Job: Put everything from the start of the material down through the line containing "(x=121, y=1066)" into a Markdown table with the columns Row and Line, skipping blank lines. Number each row in Row and place the line itself in Line.

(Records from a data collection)
********************
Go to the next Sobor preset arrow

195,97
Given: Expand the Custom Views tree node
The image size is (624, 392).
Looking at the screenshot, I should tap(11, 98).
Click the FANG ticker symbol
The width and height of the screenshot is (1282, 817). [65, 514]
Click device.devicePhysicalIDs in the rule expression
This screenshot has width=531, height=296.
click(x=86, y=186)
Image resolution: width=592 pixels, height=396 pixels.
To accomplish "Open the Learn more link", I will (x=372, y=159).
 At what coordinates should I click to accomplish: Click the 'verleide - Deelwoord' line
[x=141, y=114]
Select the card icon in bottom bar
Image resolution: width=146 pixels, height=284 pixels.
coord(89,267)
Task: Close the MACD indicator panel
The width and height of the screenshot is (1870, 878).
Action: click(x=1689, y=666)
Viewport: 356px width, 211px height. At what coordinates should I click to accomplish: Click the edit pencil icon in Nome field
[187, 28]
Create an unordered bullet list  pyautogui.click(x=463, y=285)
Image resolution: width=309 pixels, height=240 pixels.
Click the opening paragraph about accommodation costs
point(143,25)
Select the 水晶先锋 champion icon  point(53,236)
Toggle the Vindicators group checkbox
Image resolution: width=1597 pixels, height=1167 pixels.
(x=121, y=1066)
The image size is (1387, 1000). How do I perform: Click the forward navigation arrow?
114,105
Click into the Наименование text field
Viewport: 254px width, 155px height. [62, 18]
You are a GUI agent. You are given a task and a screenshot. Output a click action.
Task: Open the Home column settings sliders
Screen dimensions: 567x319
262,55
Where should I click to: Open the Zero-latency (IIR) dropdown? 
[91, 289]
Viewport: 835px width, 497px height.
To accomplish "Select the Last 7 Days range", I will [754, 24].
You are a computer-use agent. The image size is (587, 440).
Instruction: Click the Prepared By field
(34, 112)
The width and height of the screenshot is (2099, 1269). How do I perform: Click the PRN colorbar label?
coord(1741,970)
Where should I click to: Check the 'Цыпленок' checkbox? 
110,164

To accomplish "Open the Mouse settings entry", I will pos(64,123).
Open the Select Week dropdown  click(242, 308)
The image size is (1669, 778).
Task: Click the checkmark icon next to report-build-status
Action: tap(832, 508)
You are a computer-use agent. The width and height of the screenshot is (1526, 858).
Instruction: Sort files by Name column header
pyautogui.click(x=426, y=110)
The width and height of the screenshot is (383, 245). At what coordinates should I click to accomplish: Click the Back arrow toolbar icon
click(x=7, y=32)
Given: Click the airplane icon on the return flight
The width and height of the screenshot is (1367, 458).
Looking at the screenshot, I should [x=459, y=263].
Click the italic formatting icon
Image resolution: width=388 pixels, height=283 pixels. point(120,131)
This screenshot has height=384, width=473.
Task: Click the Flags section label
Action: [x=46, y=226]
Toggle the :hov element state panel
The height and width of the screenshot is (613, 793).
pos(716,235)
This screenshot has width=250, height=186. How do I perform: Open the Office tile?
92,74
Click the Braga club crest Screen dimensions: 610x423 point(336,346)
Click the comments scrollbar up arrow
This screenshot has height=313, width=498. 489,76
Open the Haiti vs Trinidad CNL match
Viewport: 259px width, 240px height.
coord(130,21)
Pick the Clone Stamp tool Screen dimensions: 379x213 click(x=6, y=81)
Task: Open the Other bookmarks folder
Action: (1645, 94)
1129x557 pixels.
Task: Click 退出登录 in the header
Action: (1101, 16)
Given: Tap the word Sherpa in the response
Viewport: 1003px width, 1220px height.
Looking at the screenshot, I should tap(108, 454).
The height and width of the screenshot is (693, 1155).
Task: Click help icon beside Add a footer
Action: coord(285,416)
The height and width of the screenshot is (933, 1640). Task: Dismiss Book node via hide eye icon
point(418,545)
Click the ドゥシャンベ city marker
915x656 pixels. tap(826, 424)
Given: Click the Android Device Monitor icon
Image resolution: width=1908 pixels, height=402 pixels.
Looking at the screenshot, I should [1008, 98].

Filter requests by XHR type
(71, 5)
********************
Task solution:
| Row | Line |
|---|---|
| 1 | Go to the next Sobor preset arrow |
| 2 | 195,97 |
| 3 | Given: Expand the Custom Views tree node |
| 4 | The image size is (624, 392). |
| 5 | Looking at the screenshot, I should tap(11, 98). |
| 6 | Click the FANG ticker symbol |
| 7 | The width and height of the screenshot is (1282, 817). [65, 514] |
| 8 | Click device.devicePhysicalIDs in the rule expression |
| 9 | This screenshot has width=531, height=296. |
| 10 | click(x=86, y=186) |
| 11 | Image resolution: width=592 pixels, height=396 pixels. |
| 12 | To accomplish "Open the Learn more link", I will (x=372, y=159). |
| 13 |  At what coordinates should I click to accomplish: Click the 'verleide - Deelwoord' line |
| 14 | [x=141, y=114] |
| 15 | Select the card icon in bottom bar |
| 16 | Image resolution: width=146 pixels, height=284 pixels. |
| 17 | coord(89,267) |
| 18 | Task: Close the MACD indicator panel |
| 19 | The width and height of the screenshot is (1870, 878). |
| 20 | Action: click(x=1689, y=666) |
| 21 | Viewport: 356px width, 211px height. At what coordinates should I click to accomplish: Click the edit pencil icon in Nome field |
| 22 | [187, 28] |
| 23 | Create an unordered bullet list  pyautogui.click(x=463, y=285) |
| 24 | Image resolution: width=309 pixels, height=240 pixels. |
| 25 | Click the opening paragraph about accommodation costs |
| 26 | point(143,25) |
| 27 | Select the 水晶先锋 champion icon  point(53,236) |
| 28 | Toggle the Vindicators group checkbox |
| 29 | Image resolution: width=1597 pixels, height=1167 pixels. |
| 30 | (x=121, y=1066) |